- **Directive**: Copy out the following lines word for word, omitting the pictures.

━━━━━━━━━━━━━━━━

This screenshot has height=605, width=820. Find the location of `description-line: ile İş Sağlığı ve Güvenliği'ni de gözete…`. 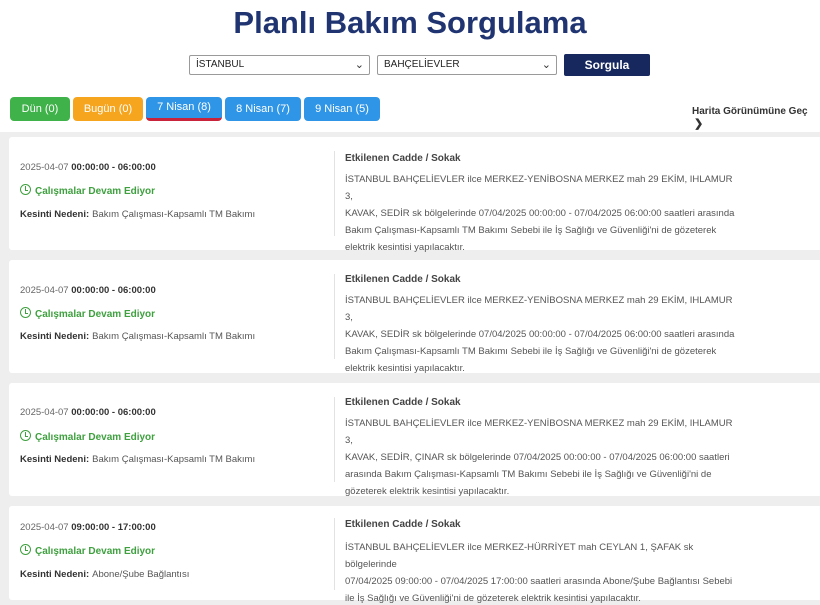

description-line: ile İş Sağlığı ve Güvenliği'ni de gözete… is located at coordinates (493, 598).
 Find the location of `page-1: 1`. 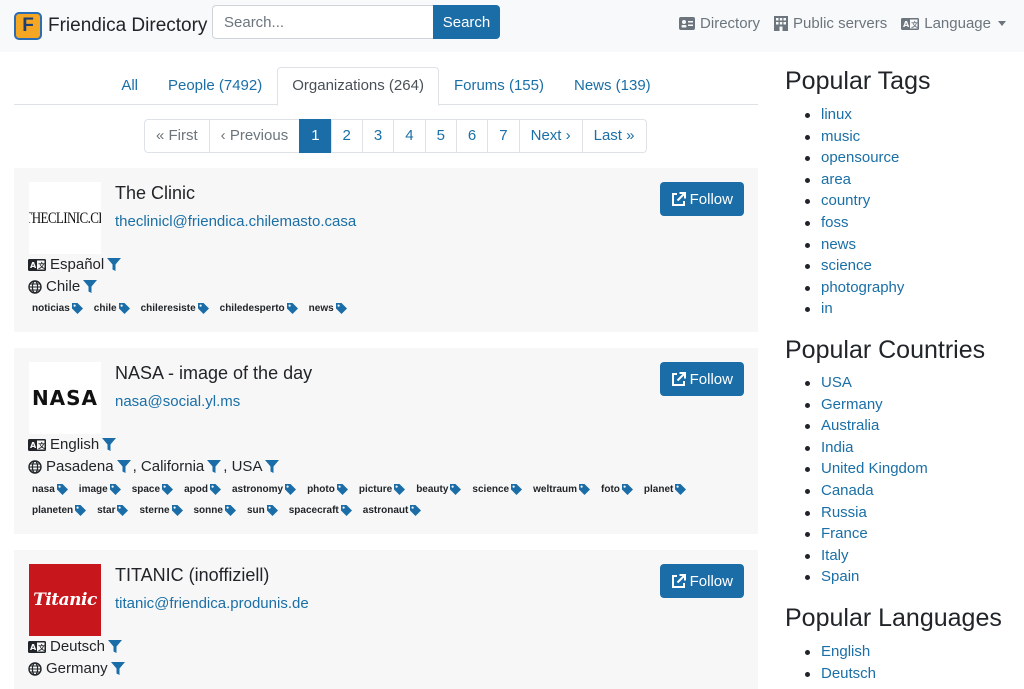

page-1: 1 is located at coordinates (316, 136).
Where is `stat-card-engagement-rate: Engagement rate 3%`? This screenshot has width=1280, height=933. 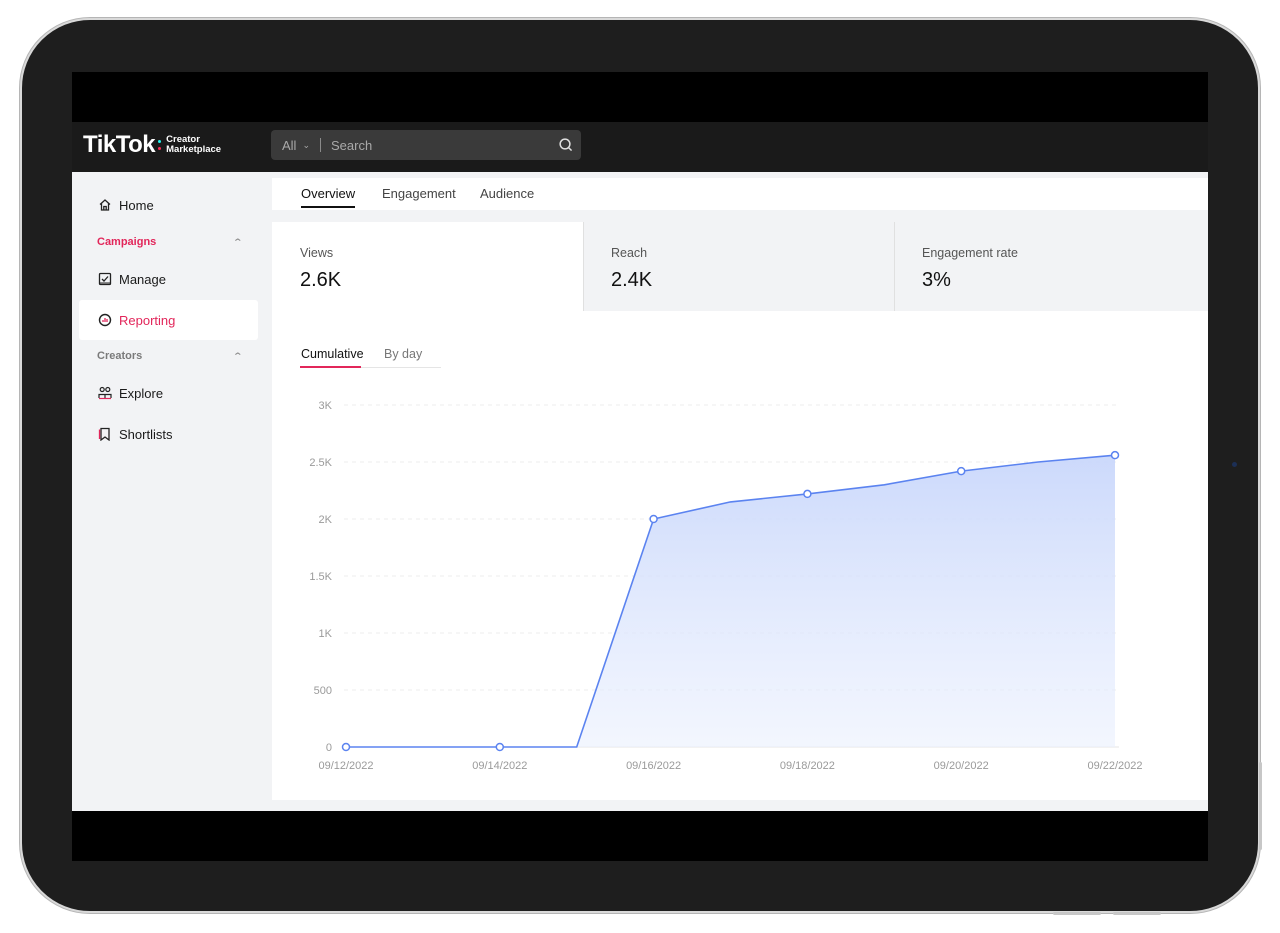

━━━━━━━━━━━━━━━━

- **Task response**:
This screenshot has height=605, width=820. Find the location of `description-line: ile İş Sağlığı ve Güvenliği'ni de gözete…`. 

description-line: ile İş Sağlığı ve Güvenliği'ni de gözete… is located at coordinates (493, 598).
 Find the location of `page-1: 1`. 

page-1: 1 is located at coordinates (316, 136).
Where is `stat-card-engagement-rate: Engagement rate 3%`? This screenshot has width=1280, height=933. 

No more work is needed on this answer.